--- Start of Extract to read ---

Certain franchises are more difficult for me to play and review than others. F1, Dragonball Z, PES, and Naruto are amongst the tougher nuts to crack. While I have played several Naruto games over the years, I found their immense lore and history a real struggle to break into. That remained the case back in March when I played Naruto Shippuden: Ultimate Ninja Storm 3. While a competent fighter and chock full of fan service, which is always great to see whether I happen to be a fan or not, I ultimately didn't find myself drawn-in and compelled to play much longer than necessary.

Fast forward about six months and I find myself playing -- and actually enjoying more so than before -- UNS3 Full Burst. That said, it's not really so much the new content in Full Burst that has given me a renewed, yet still tempered, enjoyment with UNS3; I think it's just a deeper appreciation for the growth of the series and its commitment to fans. Let's take a bullet-point list approach to what exactly is new with Full Burst:

-New Playable Chapter - Itachi seeks to control the Reanimation jutsu after being free of Kabuto's control. It's up to an unlikely alliance between Uchicha and Sasuke to bring balance.
-New Playable Character - For versus battle, including online, Kabuto is now available.
-Director's Cut cutscenes - "Completely revamped" cutscenes.
-Challenge Missions - 100 New Challenge Missions.
-Thirty-Eight Additional Costumes - Some previously released as DLC.

The new chapter is not available from the main menu, but it is at some point playable in Ultimate Adventure, which is the campaign mode. I haven't played the Ultimate Adventure to completion, though. As with the UNS3, the Ultimate Adventure begins with the assault on the Hidden Leaf Village by the enormous Nine Tails and continues the 4th great ninja war. The epic boss fights and the Ultimate Decisions within this story mode remain intriguing. These Decisions are routes that you can take at key points in the story. The routes are known as either Legend or Hero. You can mix them as you go, but both of these go towards what Ninja Tool palettes you have for other modes in the story. Certain items are only available for Legends and others for Heroes. Some modes, including the new Challenge Missions, allow you to go into your inventory and to the Shop to buy and sell Items to equip on your Legend and Hero palettes. These palettes, which are controlled with the four button of the d-pad, give you in-fight items to use, whether they be offensive or defensive one-off aids or consumables like ointments to instantly revive some health or Chakra. Bentos are other items that can be bought and use for a single-battle use. These change parameters such as increasing your attack power or giving your resistance to poison which may be a type of attack that your enemy can use.

While the Ultimate Adventure mode will appeal to entrenched Naruto fans (and less to those like me who aren't comfortably familiar with the franchise), I actually found the Free Battle modes to be more compelling and suited for my interest level in the game. The new Challenge Missions mode has ten sets of ten challenges, which increase in difficulty as you go. Shop access and the ability to customize your Ninja Tools is absolutely key. Each Challenge has specific parameters associated with it too, some optional and some that aren't. For an engaging, not-so-committal and quick way to play, the Challenges are great.

--- End of Extract to read ---

:: Requests ::
1) In the Full Burst review, how is the new Challenge Missions mode organized?
2) For each statement, say yes or no depending on whether it agrees with the Full Burst review, and quote the words that decide it.
(a) Kabuto can be used in online versus battles.
(b) The new chapter can be started from the main menu.
(c) The reviewer finished the Ultimate Adventure mode.
3) Carry on writing the Full Burst review, starting after its final sentence.

--- Start of Provided data ---

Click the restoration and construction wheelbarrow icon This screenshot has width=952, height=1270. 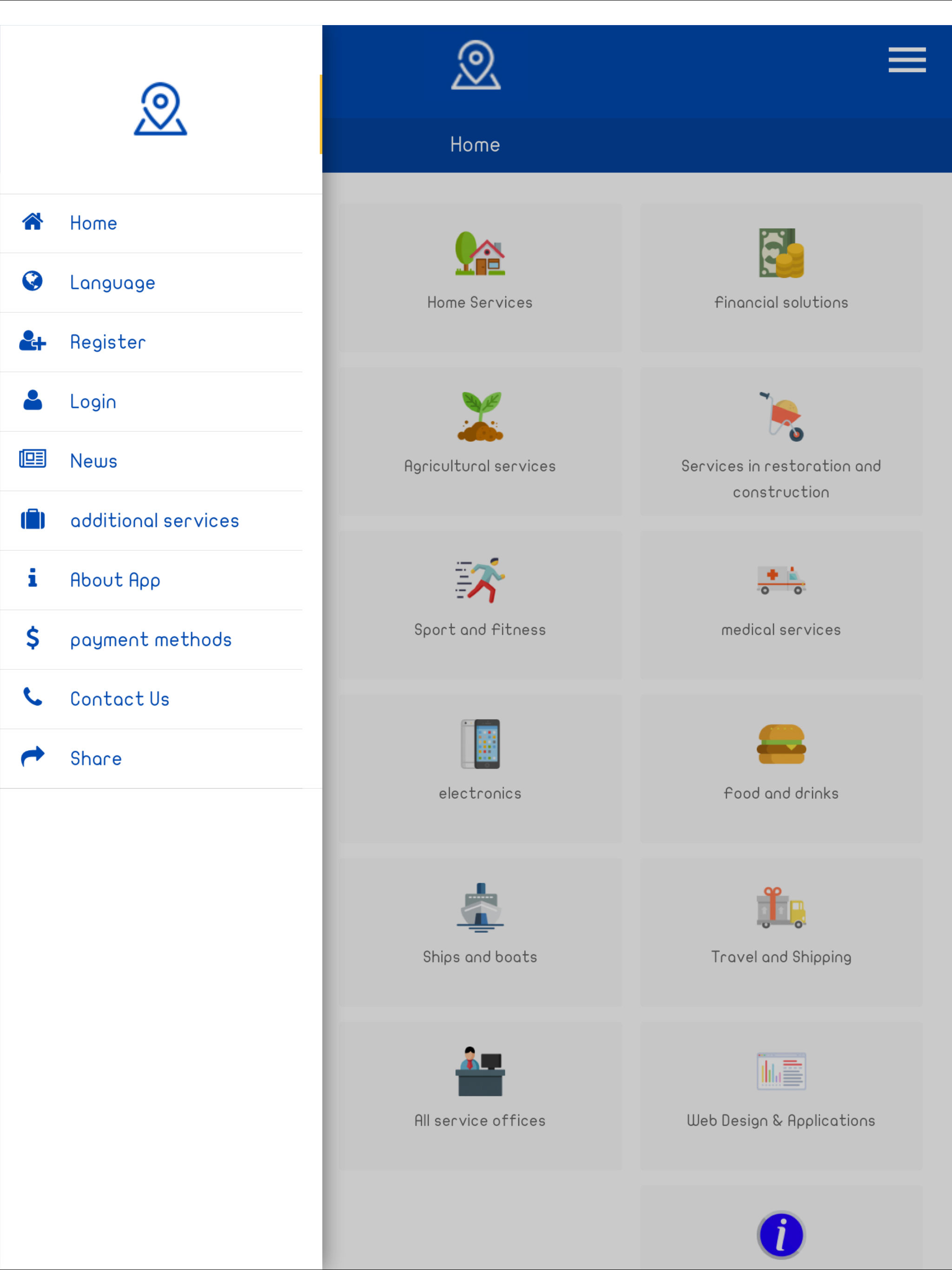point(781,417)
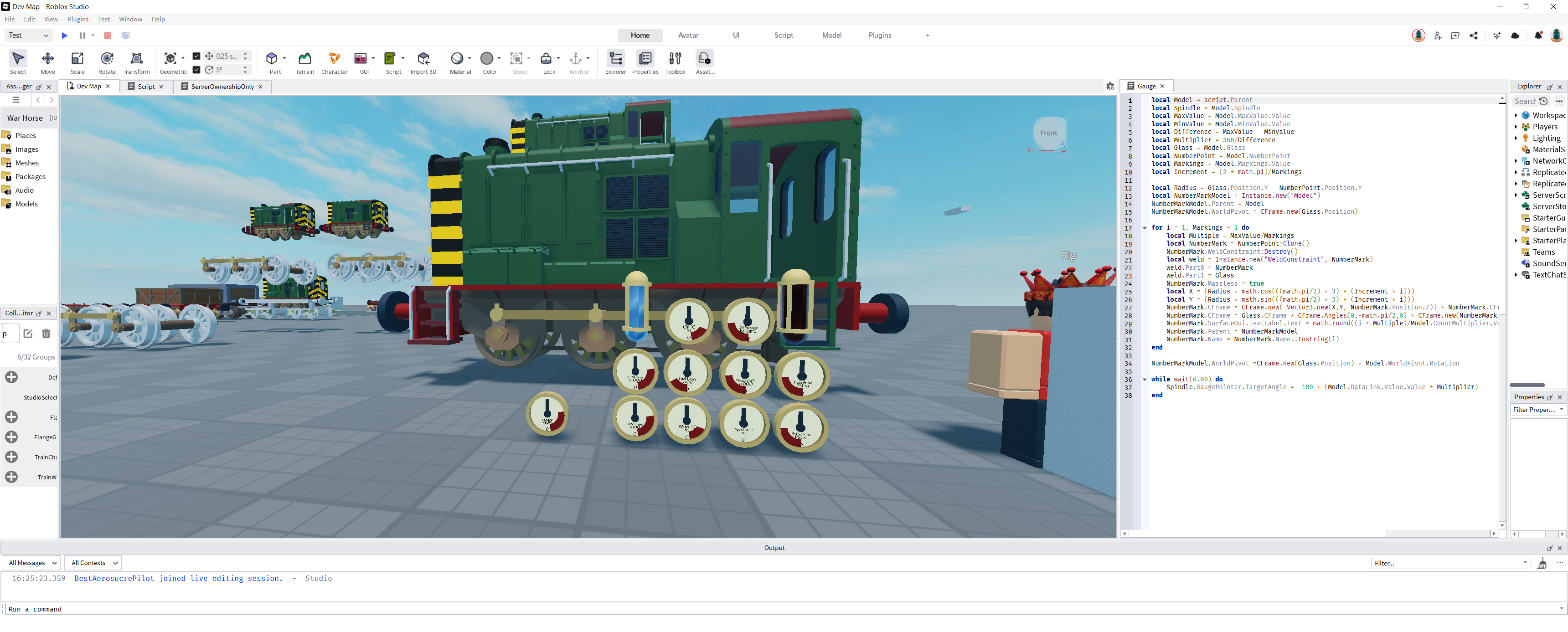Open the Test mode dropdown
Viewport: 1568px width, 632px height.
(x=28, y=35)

--- End of Provided data ---

:: Outputs in order ::
1) It has ten sets of ten challenges, which increase in difficulty as you go.

2)
(a) Yes: "For versus battle, including online, Kabuto is now available."
(b) No: "The new chapter is not available from the main menu"
(c) No: "I haven't played the Ultimate Adventure to completion, though."

3)
Various four and eight character tournaments are included too. Another local player can jump in or you can pit yourself against the CPU. Depending on the type of tournament, you can either select the CPU characters or they are pre-defined. The Perpetual Challenge Tourney has two randomized conditions that are set before each battle, such as throws doing big damage or no substitution jutsus allowed. Players select their character (for me, Kakashi was my favorite) and their battle arena. There is an insane number of characters to unlock, with around forty already available at the outset. Plus, most characters have a variation that gives them a different look and jutsu(s). As for arenas, there are thirty-six of these, although a few are day/night or otherwise basic variations, and the arena of choice remains a constant for all of your battles in the tourney. I think the option to change the venue in between fights would have been a plus. Also, unlike the Challenge Missions, in the tournaments your Ninja Tools are basically pre-determined, you have no say on what you go into battle with. That randomness sort of streamlines the experience, but it is a little bit surprising for a game that has so many miscellaneous Items, Titles, pop-up tutorials, and customizations. Winning unlocks new purchaseable items and Ryo to spend on goods. Finally, an online mode is also included and in limited testing, it functioned well and you're not likely to have too much trouble finding someone to connect with in what is ultimately still a niche audience.

With that, let's get to the summary...

Editor reviews

Many would agree that Ultimate Ninja Storm 3 was the most complete Naruto game to date, and Full Burst only extends what UNS3 had to offer. It's still a niche game for a niche audience, but it's well-developed, refined, and loaded with quality content.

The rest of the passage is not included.